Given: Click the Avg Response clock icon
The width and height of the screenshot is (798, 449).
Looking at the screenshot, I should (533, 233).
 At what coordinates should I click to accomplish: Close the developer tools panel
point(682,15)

==

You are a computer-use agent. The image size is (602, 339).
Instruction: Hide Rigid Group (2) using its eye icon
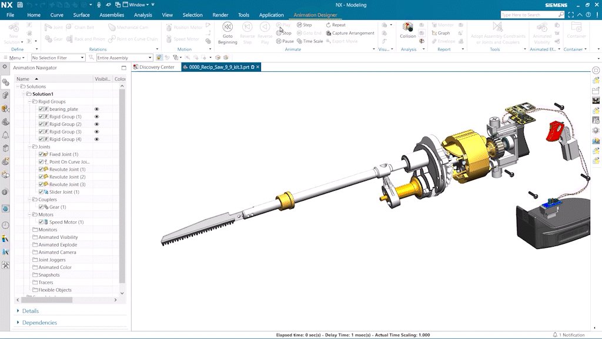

## Work to be completed
Among the records, find all lines that include the string "icon" and return them.

## Response box
Given: Click the Avg Response clock icon
Instruction: Hide Rigid Group (2) using its eye icon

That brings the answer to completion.